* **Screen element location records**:
....................

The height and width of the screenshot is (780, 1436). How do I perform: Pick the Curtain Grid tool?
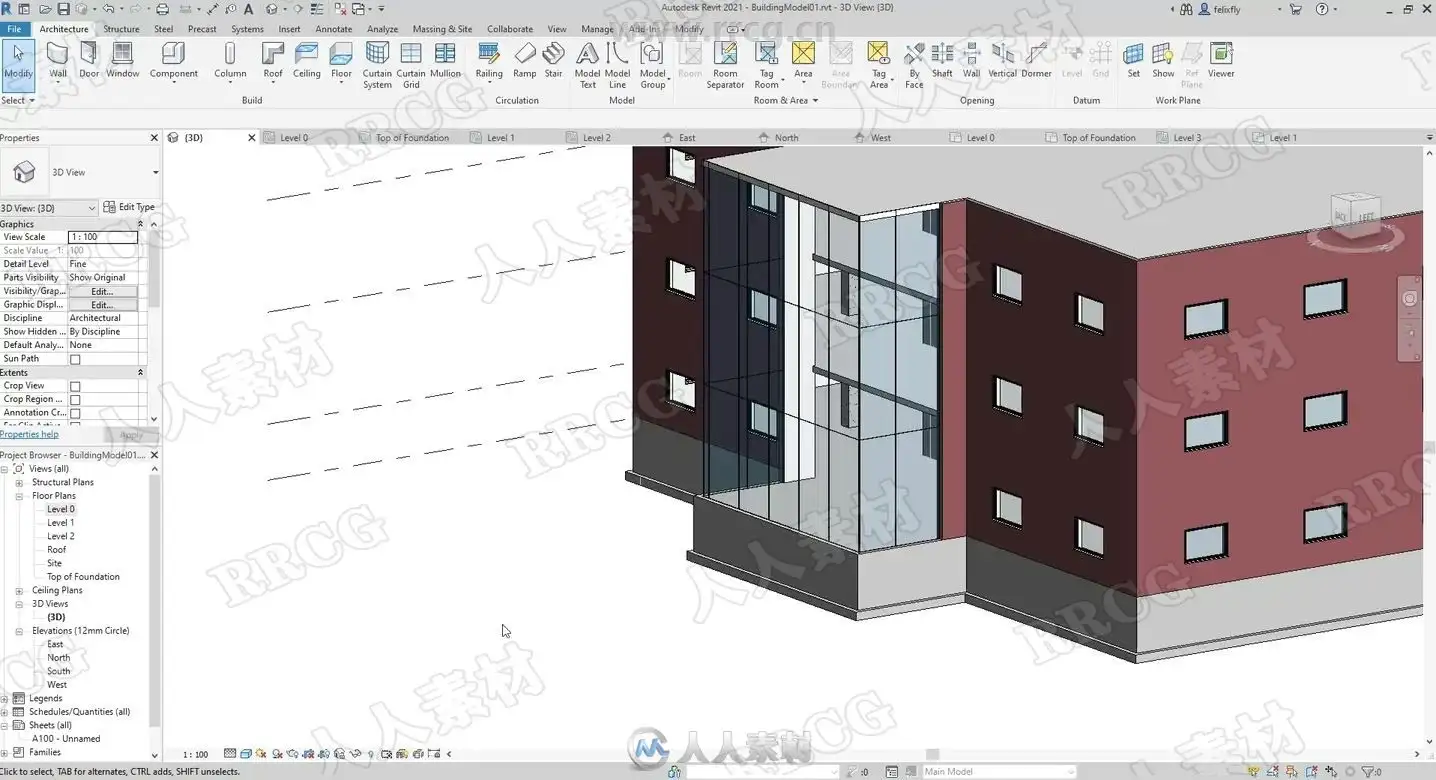pyautogui.click(x=411, y=65)
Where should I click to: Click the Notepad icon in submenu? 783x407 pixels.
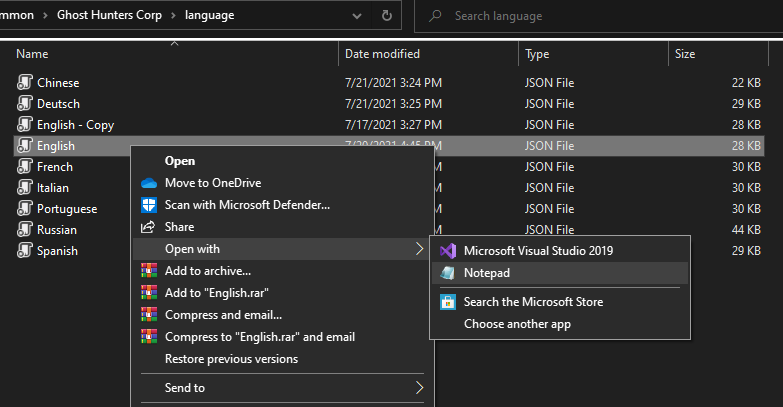[x=448, y=272]
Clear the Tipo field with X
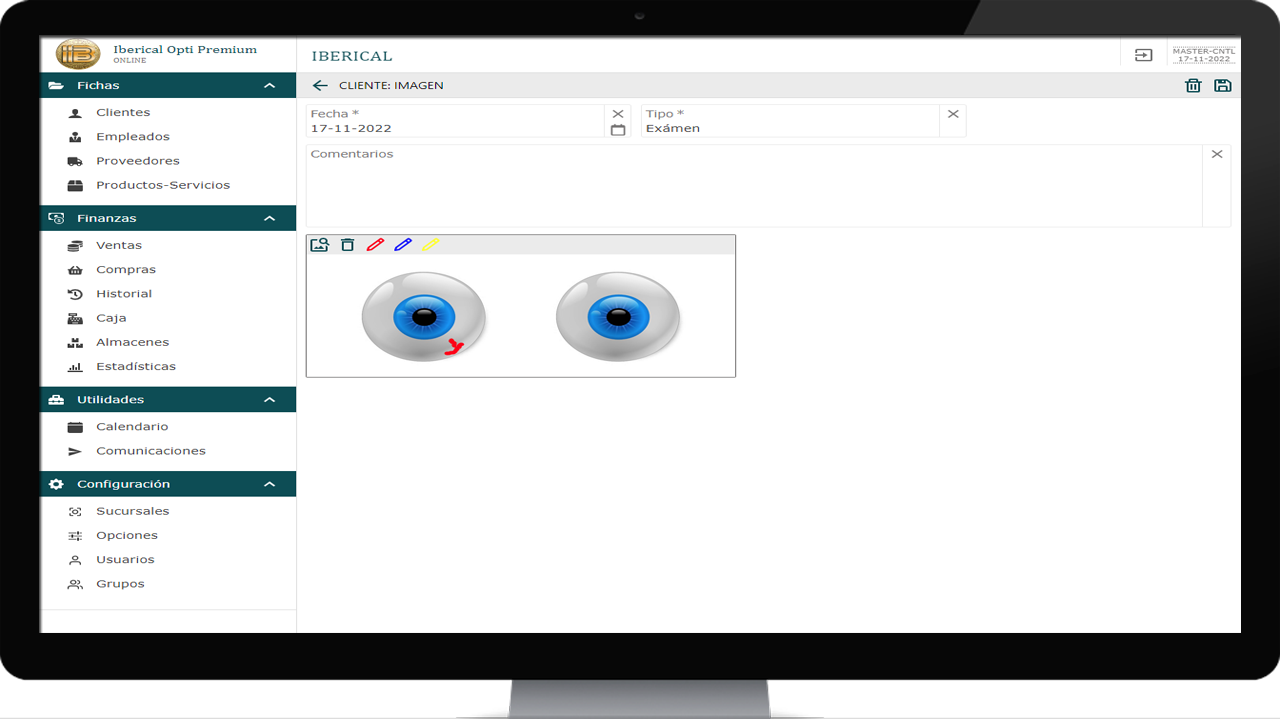This screenshot has height=719, width=1280. [953, 114]
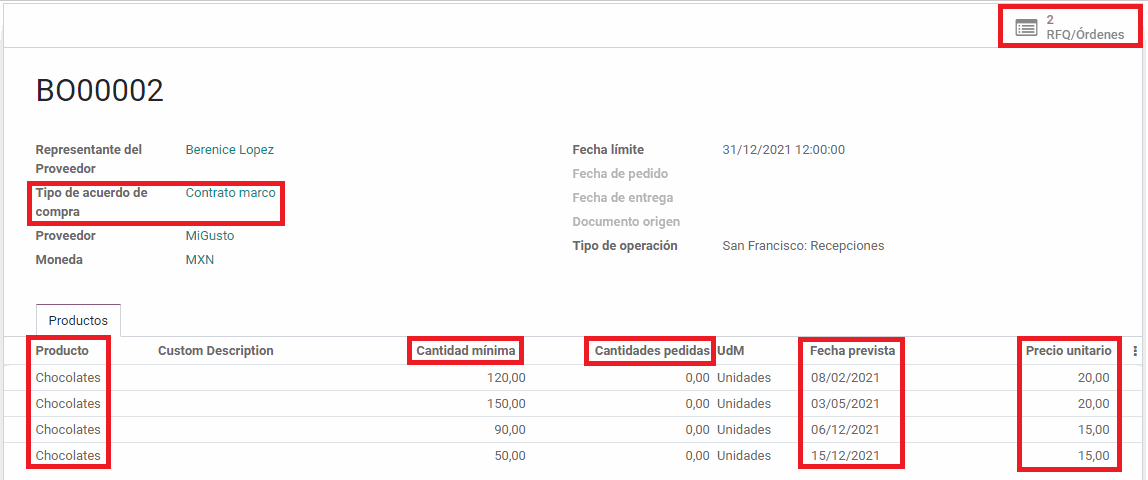1148x480 pixels.
Task: Sort by the UdM column header
Action: pyautogui.click(x=730, y=351)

....................

* **Your objective**: Copy the material above word for word, line by line, but leave out the pictures.

* **Task response**:
The height and width of the screenshot is (780, 1436). How do I perform: Pick the Curtain Grid tool?
pyautogui.click(x=411, y=65)
Where should I click to: Click the Notepad icon in submenu? 783x407 pixels.
[x=448, y=272]
Clear the Tipo field with X
This screenshot has height=719, width=1280. [953, 114]
1148x480 pixels.
Task: Sort by the UdM column header
Action: pyautogui.click(x=730, y=351)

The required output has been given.